Why does an insert query occasionally take so long to complete?

This is a pretty simple problem. Inserting data into the table normally works fine, except for a few times where the insert query takes a few seconds. (I am not trying to bulk insert data.) So I setup a simulation for the insert process to find out why the insert query occasionally takes more than 2 seconds to run. Joshua suggested that the index file may be being adjusted; I removed the id (primary key field), but the delay still happens.

I have a MyISAM table: daniel_test_insert (this table starts completely empty):

create table if not exists daniel_test_insert ( 
    id int unsigned auto_increment not null, 
    value_str varchar(255) not null default '', 
    value_int int unsigned default 0 not null, 
    primary key (id) 
)

I insert data into it, and sometimes a insert query takes > 2 seconds to run. There are no reads on this table - Only writes, in serial, by a single threaded program.

I ran the exact same query 100,000 times to find why the query occasionall takes a long time. So far, it appears to be a random occurrence.

This query for example took 4.194 seconds (a very long time for an insert):

Query: INSERT INTO daniel_test_insert SET value_int=12345, value_str='afjdaldjsf aljsdfl ajsdfljadfjalsdj fajd as f' - ran for 4.194 seconds
status               | duration | cpu_user  | cpu_system | context_voluntary | context_involuntary | page_faults_minor
starting             | 0.000042 | 0.000000  | 0.000000   | 0                 | 0                   | 0                
checking permissions | 0.000024 | 0.000000  | 0.000000   | 0                 | 0                   | 0                
Opening tables       | 0.000024 | 0.001000  | 0.000000   | 0                 | 0                   | 0                
System lock          | 0.000022 | 0.000000  | 0.000000   | 0                 | 0                   | 0                
Table lock           | 0.000020 | 0.000000  | 0.000000   | 0                 | 0                   | 0                
init                 | 0.000029 | 0.000000  | 0.000000   | 1                 | 0                   | 0                
update               | 4.067331 | 12.151152 | 5.298194   | 204894            | 18806               | 477995           
end                  | 0.000094 | 0.000000  | 0.000000   | 8                 | 0                   | 0                
query end            | 0.000033 | 0.000000  | 0.000000   | 1                 | 0                   | 0                
freeing items        | 0.000030 | 0.000000  | 0.000000   | 1                 | 0                   | 0                
closing tables       | 0.125736 | 0.278958  | 0.072989   | 4294              | 604                 | 2301             
logging slow query   | 0.000099 | 0.000000  | 0.000000   | 1                 | 0                   | 0                
logging slow query   | 0.000102 | 0.000000  | 0.000000   | 7                 | 0                   | 0                
cleaning up          | 0.000035 | 0.000000  | 0.000000   | 7                 | 0                   | 0

(This is an abbreviated version of the SHOW PROFILE command, I threw out the columns that were all zero.)

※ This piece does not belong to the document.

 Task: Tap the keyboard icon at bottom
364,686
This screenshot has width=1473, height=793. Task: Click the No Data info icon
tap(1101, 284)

Now the update has an incredible number of context switches and minor page faults. Opened_Tables increases about 1 per 10 seconds on this database (not running out of table_cache space)

Stats:

MySQL 5.0.89
Hardware: 32 Gigs of ram / 8 cores @ 2.66GHz; raid 10 SCSI harddisks (SCSI II???)
I have had the hard drives and raid controller queried: No errors are being reported. CPUs are about 50% idle.
iostat -x 5 (reports less than 10% utilization for harddisks) top report load average about 10 for 1 minute (normal for our db machine)
Swap space has 156k used (32 gigs of ram)

I'm at a loss to find out what is causing this performance lag. This does NOT happen on our low-load slaves, only on our high load master. This also happens with memory and innodb tables. Does anyone have any suggestions? (This is a production system, so nothing exotic!)

Solution

I have noticed the same phenomenon on my systems. Queries which normally take a millisecond will suddenly take 1-2 seconds. All of my cases are simple, single table INSERT/UPDATE/REPLACE statements --- not on any SELECTs. No load, locking, or thread build up is evident.

I had suspected that it's due to clearing out dirty pages, flushing changes to disk, or some hidden mutex, but I have yet to narrow it down.

Also Ruled Out

Server load -- no correlation with high load
Engine -- happens with InnoDB/MyISAM/Memory
MySQL Query Cache -- happens whether it's on or off
Log rotations -- no correlation in events

The only other observation I have at this point is derived from the fact I'm running the same db on multiple machines. I have a heavy read application so I'm using an environment with replication -- most of the load is on the slaves. I've noticed that even though there is minimal load on the master, the phenomenon occurs more there. Even though I see no locking issues, maybe it's Innodb/Mysql having trouble with (thread) concurrency? Recall that the updates on the slave will be single threaded.

MySQL Verion 5.1.48

Update

I think I have a lead for the problem on my case. On some of my servers, I noticed this phenomenon on more than the others. Seeing what was different between the different servers, and tweaking things around, I was lead to the MySQL innodb system variable innodb_flush_log_at_trx_commit.

I found the doc a bit awkward to read, but innodb_flush_log_at_trx_commit can take the values of 1,2,0:

For 1, the log buffer is flushed to the log file for every commit, and the log file is flushed to disk for every commit.
For 2, the log buffer is flushed to the log file for every commit, and the log file is flushed to disk approximately every 1-2 seconds.
For 0, the log buffer is flushed to the log file every second, and the log file is flushed to disk every second.

Effectively, in the order (1,2,0), as reported and documented, you're supposed to get with increasing performance in trade for increased risk.

Having said that, I found that the servers with innodb_flush_log_at_trx_commit=0 were performing worse (i.e. having 10-100 times more "long updates") than the servers with innodb_flush_log_at_trx_commit=2. Moreover, things immediately improved on the bad instances when I switched it to 2 (note you can change it on the fly).

So, my question is, what is yours set to? Note that I'm not blaming this parameter, but rather highlighting that it's context is related to this issue.